▸ Work to complete: Transcribe the following material line for line, with no changes.

▸ Dataset extract:
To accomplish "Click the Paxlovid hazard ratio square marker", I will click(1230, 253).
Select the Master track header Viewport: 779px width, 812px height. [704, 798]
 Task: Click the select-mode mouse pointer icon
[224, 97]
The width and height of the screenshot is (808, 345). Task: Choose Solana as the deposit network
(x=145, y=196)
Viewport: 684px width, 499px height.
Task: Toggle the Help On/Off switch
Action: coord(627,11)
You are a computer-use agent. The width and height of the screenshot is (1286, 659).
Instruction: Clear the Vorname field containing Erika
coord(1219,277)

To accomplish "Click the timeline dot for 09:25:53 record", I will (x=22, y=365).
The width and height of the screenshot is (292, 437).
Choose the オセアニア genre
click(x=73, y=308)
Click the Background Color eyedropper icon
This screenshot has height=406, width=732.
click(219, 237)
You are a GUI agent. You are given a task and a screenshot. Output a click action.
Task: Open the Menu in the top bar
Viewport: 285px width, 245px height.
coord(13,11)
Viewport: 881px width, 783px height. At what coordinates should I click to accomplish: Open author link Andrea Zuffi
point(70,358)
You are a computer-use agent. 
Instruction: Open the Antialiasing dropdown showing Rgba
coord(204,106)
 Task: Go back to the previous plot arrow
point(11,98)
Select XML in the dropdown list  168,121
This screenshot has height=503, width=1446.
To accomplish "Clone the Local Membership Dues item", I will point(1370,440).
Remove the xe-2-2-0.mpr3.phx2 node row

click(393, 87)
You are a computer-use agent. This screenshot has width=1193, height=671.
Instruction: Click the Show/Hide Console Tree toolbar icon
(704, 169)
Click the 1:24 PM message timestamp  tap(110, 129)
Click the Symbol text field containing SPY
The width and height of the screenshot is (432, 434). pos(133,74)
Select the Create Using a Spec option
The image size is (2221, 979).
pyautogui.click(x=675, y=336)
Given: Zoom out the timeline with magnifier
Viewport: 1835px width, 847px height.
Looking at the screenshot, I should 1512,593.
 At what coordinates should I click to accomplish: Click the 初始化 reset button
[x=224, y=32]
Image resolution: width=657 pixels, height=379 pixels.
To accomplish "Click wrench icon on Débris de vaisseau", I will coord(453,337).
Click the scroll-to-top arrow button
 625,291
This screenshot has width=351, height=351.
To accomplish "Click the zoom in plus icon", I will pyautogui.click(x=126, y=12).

▸ Answer to this exercise:
To accomplish "Click the Paxlovid hazard ratio square marker", I will click(1230, 253).
Select the Master track header Viewport: 779px width, 812px height. [704, 798]
 Task: Click the select-mode mouse pointer icon
[224, 97]
The width and height of the screenshot is (808, 345). Task: Choose Solana as the deposit network
(x=145, y=196)
Viewport: 684px width, 499px height.
Task: Toggle the Help On/Off switch
Action: coord(627,11)
You are a computer-use agent. The width and height of the screenshot is (1286, 659).
Instruction: Clear the Vorname field containing Erika
coord(1219,277)

To accomplish "Click the timeline dot for 09:25:53 record", I will (x=22, y=365).
The width and height of the screenshot is (292, 437).
Choose the オセアニア genre
click(x=73, y=308)
Click the Background Color eyedropper icon
This screenshot has height=406, width=732.
click(219, 237)
You are a GUI agent. You are given a task and a screenshot. Output a click action.
Task: Open the Menu in the top bar
Viewport: 285px width, 245px height.
coord(13,11)
Viewport: 881px width, 783px height. At what coordinates should I click to accomplish: Open author link Andrea Zuffi
point(70,358)
You are a computer-use agent. 
Instruction: Open the Antialiasing dropdown showing Rgba
coord(204,106)
 Task: Go back to the previous plot arrow
point(11,98)
Select XML in the dropdown list  168,121
This screenshot has height=503, width=1446.
To accomplish "Clone the Local Membership Dues item", I will point(1370,440).
Remove the xe-2-2-0.mpr3.phx2 node row

click(393, 87)
You are a computer-use agent. This screenshot has width=1193, height=671.
Instruction: Click the Show/Hide Console Tree toolbar icon
(704, 169)
Click the 1:24 PM message timestamp  tap(110, 129)
Click the Symbol text field containing SPY
The width and height of the screenshot is (432, 434). pos(133,74)
Select the Create Using a Spec option
The image size is (2221, 979).
pyautogui.click(x=675, y=336)
Given: Zoom out the timeline with magnifier
Viewport: 1835px width, 847px height.
Looking at the screenshot, I should 1512,593.
 At what coordinates should I click to accomplish: Click the 初始化 reset button
[x=224, y=32]
Image resolution: width=657 pixels, height=379 pixels.
To accomplish "Click wrench icon on Débris de vaisseau", I will coord(453,337).
Click the scroll-to-top arrow button
 625,291
This screenshot has width=351, height=351.
To accomplish "Click the zoom in plus icon", I will pyautogui.click(x=126, y=12).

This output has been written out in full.